WORK INSTRUCTIONS ▸
1 – Answer these questions about the article on the 2020 Antrim Senior Football Championship:
(a) How many teams take part in the tournament?
(b) Which club were the defending champions?
(c) Which team was relegated to the 2020 Antrim I.F.C.?
2 – Could you carry the article on the 2020 Antrim Senior Football Championship further, starting after its final sentence?

TEXT FOR ANALYSIS ▸
- - - - -

Promotion/Relegation
- Relegated team(s): ???

= 2020 Antrim Senior Football Championship =

Gaelic football competition

The 2020 Antrim Senior Football Championship is the 118th edition of the Antrim GAA's premier club Gaelic football tournament for senior graded teams in County Antrim, Northern Ireland. The tournament consists of 13 teams, with the winner going on to represent Antrim in the Ulster Senior Club Football Championship. The championship changed its format this year. Formerly straight knockout, it now starts with a group stage and then progresses to a knock out stage.

Erin's Own Cargin were the defending champions after they defeated the Lámh Dhearg after a replay in the previous years final.

This was St James' (2019 I.F.C. Champions) return to the senior grade after at 2 year absence (they were relegated from the S.F.C. to the I.F.C. back in 2017) when claiming the 2019 Antrim I.F.C. title with a final victory over St Ergnat's Moneyglass.

==Team changes==

The following teams have changed division since the 2019 championship season.

===To S.F.C.===
Promoted from 2019 Antrim I.F.C.
- St James' Aldergrove - (Intermediate Champions)

===From S.F.C.===
Relegated to 2020 Antrim I.F.C.
- St Teresa's

==Group stage==
There are 4 groups called Group A, B, C and D. The top two finishers in each group will qualify for the quarter-finals. The bottom finishers of each group will qualify for the Relegation Play Off. Each team plays each other on both a home and away basis, with the first team named at home.

- - - - -

Stored records:

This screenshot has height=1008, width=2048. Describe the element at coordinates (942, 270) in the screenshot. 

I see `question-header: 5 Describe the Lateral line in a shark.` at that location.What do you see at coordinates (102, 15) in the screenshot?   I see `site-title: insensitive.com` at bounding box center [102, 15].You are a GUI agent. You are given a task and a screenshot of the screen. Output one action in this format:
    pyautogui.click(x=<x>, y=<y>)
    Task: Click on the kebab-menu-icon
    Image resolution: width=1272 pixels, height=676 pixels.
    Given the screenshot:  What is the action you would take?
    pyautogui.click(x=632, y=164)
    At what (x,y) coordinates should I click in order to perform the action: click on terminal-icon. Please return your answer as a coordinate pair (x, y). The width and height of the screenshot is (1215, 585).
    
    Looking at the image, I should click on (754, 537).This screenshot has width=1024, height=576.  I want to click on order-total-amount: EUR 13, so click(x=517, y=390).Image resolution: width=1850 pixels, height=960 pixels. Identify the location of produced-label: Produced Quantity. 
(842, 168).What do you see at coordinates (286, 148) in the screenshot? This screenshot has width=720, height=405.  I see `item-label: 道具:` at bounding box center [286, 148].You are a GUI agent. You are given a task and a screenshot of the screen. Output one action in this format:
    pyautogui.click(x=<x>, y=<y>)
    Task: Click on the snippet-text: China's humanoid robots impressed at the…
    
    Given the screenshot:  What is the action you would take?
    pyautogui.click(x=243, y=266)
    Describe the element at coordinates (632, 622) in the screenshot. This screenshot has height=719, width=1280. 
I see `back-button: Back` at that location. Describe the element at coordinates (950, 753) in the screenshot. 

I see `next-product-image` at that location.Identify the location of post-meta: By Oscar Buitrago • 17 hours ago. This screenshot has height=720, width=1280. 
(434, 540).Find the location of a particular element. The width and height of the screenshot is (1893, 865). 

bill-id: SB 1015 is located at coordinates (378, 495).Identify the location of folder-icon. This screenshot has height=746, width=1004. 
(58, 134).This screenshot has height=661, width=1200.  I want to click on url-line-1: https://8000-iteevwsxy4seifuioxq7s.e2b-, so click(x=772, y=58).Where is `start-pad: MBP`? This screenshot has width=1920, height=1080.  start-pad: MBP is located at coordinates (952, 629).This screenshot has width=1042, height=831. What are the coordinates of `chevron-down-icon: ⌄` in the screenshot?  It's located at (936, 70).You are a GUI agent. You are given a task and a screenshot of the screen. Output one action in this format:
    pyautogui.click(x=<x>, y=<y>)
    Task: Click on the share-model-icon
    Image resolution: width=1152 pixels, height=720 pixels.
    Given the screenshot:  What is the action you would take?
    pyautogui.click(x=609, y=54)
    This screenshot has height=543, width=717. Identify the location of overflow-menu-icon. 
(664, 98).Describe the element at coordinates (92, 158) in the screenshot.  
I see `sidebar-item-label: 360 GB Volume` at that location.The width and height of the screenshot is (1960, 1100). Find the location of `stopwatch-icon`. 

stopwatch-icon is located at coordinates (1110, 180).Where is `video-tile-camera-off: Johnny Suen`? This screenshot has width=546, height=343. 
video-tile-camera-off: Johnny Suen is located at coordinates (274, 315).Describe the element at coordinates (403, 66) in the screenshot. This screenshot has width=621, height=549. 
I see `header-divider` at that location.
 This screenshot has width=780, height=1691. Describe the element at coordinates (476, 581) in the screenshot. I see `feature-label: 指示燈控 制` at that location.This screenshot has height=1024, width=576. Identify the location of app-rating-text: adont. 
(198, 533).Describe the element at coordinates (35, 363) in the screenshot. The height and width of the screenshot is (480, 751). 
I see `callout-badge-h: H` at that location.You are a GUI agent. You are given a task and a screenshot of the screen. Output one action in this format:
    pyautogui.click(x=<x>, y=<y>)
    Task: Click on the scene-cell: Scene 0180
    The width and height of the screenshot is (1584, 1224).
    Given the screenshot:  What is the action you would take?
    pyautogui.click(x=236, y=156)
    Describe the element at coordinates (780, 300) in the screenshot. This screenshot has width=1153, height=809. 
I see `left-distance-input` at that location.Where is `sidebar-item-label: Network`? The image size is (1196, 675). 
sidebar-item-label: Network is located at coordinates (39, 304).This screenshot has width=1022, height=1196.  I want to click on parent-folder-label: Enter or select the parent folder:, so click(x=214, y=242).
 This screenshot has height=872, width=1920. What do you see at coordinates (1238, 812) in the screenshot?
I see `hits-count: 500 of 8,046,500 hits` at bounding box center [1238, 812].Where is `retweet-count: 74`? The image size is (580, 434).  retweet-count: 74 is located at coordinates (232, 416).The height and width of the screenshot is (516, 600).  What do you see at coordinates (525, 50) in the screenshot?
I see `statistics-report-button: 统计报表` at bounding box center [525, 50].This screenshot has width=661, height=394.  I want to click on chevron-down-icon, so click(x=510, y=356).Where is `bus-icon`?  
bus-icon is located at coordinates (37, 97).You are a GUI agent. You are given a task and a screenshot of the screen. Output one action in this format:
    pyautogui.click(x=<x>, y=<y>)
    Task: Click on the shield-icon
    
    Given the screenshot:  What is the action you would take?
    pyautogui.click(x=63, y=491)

- - - - -

ANSWERS BY ITEM ▸
1 –
(a) 13
(b) Erin's Own Cargin
(c) St Teresa's

2 –
===Group A===

- Ahoghill 0-15, 0-12 Portglenone, 26/7/2020,
- Portglenone 1-7, 1-10 Creggan, 29/7/2020,
- Creggan 1-10, 0-8 Ahoghill, 2/8/2020,
- Portglenone 4-13, 3-7 Ahoghill, 12/8/2020,
- Creggan 0-7, 1-6 Portglenone, 19/8/2020,
- Ahoghill 0-7, 1-16 Creggan, 26/8/2020,

| Team | Pld | W | L | D | GF | GA | GD | Pts |
|---|---|---|---|---|---|---|---|---|
| Creggan Kickhams | 4 | 3 | 1 | 0 | 52 | 34 | +18 | 6 |
| Roger Casement's Portglenone | 4 | 2 | 2 | 0 | 56 | 51 | +5 | 4 |
| St Mary's Ahoghill | 4 | 1 | 3 | 0 | 46 | 69 | −23 | 2 |

===Group B===

- Lámh Dhearg 1-11, 0-11 St John's, 26/7/2020,
- St John's 1-8, 0-11 O'Donovan Rossa, 29/7/2020,
- O'Donovan Rossa 1-9, 2-9 Lámh Dhearg, 2/8/2020,
- St John's 0-9, 3-9 Lámh Dhearg, 12/8/2020,
- O'Donovan Rossa 1-10, 2-7 St John's, 19/8/2020,
- Lámh Dhearg 1-11, 0-16 O'Donovan Rossa, 26/8/2020,

| Team | Pld | W | L | D | GF | GA | GD | Pts |
|---|---|---|---|---|---|---|---|---|
| Lámh Dhearg | 4 | 3 | 1 | 0 | 61 | 48 | +13 | 6 |
| O'Donovan Rossa | 4 | 1 | 1 | 2 | 52 | 53 | −1 | 4 |
| St John's | 4 | 0 | 2 | 2 | 44 | 56 | −12 | 2 |

===Group C===

- Aghagallon 1-13, 0-12 St Brigid's, 26/7/2020,
- St. James' 0-4, 3-14 Cargin, 26/7/2020,
- St Brigid's 1-17, 1-12 St James', 29/7/2020,
- Cargin 2-9, 0-12 Aghagallon, 29/7/2020,
- Aghagallon 6-12, 1-7 St James', 2/8/2020,
- Cargin 1-9, 1-6 St Brigid's, 2/8/2020,
- Cargin 2-18, 0-9 St James', 12/8/2020,
- St Brigid's 0-11, 3-14 Aghagallon, 12/8/2020,
- St James' 0-14, 3-13 St Brigid's, 19/8/2020,
- Aghagallon 3-8, 1-16 Cargin, 19/8/2020,
- St James' 1-19, 2-7 Aghagallon, 26/8/2020,
- St Brigid's 1-7, 3-19 Cargin, 26/6/2020,

| Team | Pld | W | L | D | GF | GA | GD | Pts |
|---|---|---|---|---|---|---|---|---|
| Erin's Own Cargin | 6 | 6 | 0 | 0 | 121 | 61 | +60 | 12 |
| St Mary's Aghagallon | 6 | 3 | 3 | 0 | 111 | 89 | +22 | 6 |
| St Brigid's | 6 | 2 | 4 | 0 | 84 | 128 | −44 | 4 |
| St James' Aldergrove | 6 | 1 | 5 | 0 | 74 | 132 | −58 | 2 |

===Group D===

- Gort na Móna were forced to concede their final two games, due to one of their players testing positive for COVID-19.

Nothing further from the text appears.